Department of Chemistry, Uppsala University, Uppsala, Sweden.
PLoS One. 2023 Mar 23;18(3):e0282741. doi: 10.1371/journal.pone.0282741. eCollection 2023.
The interaction between human Growth Hormone (hGH) and hGH Receptor (hGHR) has basic relevance to cancer and growth disorders, and hGH is the scaffold for Pegvisomant, an anti-acromegaly therapeutic. For the latter reason, hGH has been extensively engineered by early workers to improve binding and other properties. We are particularly interested in E174 which belongs to the hGH zinc-binding triad; the substitution E174A is known to significantly increase binding, but to now no explanation has been offered. We generated this and several computationally-selected single-residue substitutions at the hGHR-binding site of hGH. We find that, while many successfully slow down dissociation of the hGH-hGHR complex once bound, they also slow down the association of hGH to hGHR. The E174A substitution induces a change in the Circular Dichroism spectrum that suggests the appearance of coiled-coiling. Here we show that E174A increases affinity of hGH against hGHR because the off-rate is slowed down more than the on-rate. For E174Y (and certain mutations at other sites) the slowdown in on-rate was greater than that of the off-rate, leading to decreased affinity. The results point to a link between structure, zinc binding, and hGHR-binding affinity in hGH.

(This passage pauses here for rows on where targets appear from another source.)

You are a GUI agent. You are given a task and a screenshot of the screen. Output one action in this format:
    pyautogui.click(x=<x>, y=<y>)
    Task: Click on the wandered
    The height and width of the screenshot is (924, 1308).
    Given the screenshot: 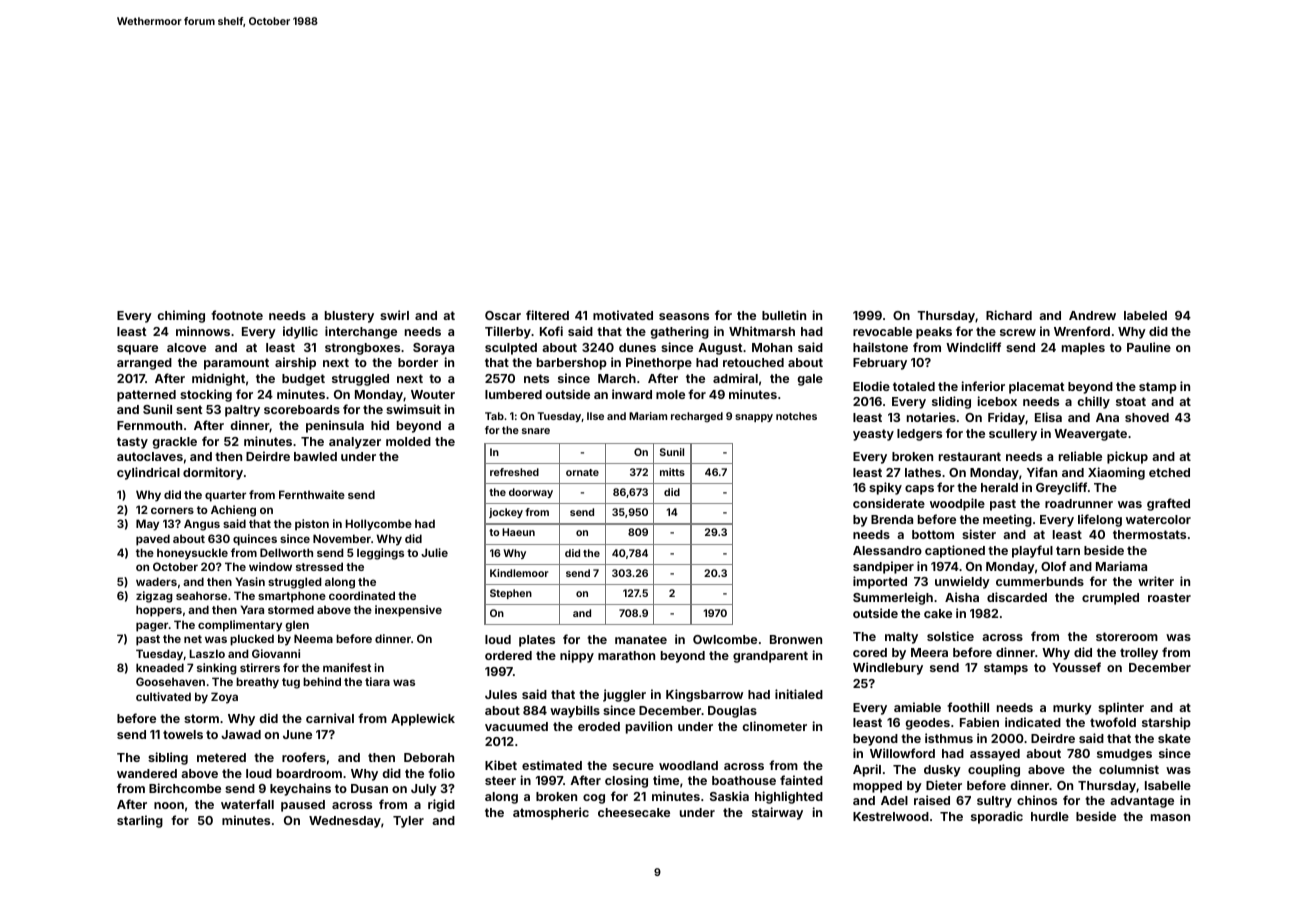 What is the action you would take?
    pyautogui.click(x=147, y=773)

人类生长激素 (hGH) 与 hGH 受体 (hGHR) 的相互作用与癌症和生长障碍有基本的相关性,hGH 是 Pegvisomant 的支架,Pegvisomant 是一种抗肢端肥大症的治疗药物。由于后一个原因,早期研究人员对 hGH 进行了广泛的工程改造,以提高其结合能力和其他特性。我们特别感兴趣的是 E174,它属于 hGH 锌结合三联体;已知 E174A 的取代可显著增加结合,但到目前为止还没有解释。我们在 hGH 的 hGHR 结合位点生成了这个和几个经过计算选择的单残基取代。我们发现,虽然许多取代成功地减缓了 hGH-hGHR 复合物一旦结合后的解离,但它们也减缓了 hGH 与 hGHR 的结合。E174A 取代会引起圆二色性光谱的变化,表明出现了螺旋卷曲。在这里,我们表明 E174A 增加了 hGH 对 hGHR 的亲和力,因为失活速率比激活速率慢。对于 E174Y(和其他位点的某些突变),激活速率的减慢大于失活速率的减慢,导致亲和力降低。这些结果表明 hGH 中的结构、锌结合和 hGHR 结合亲和力之间存在联系。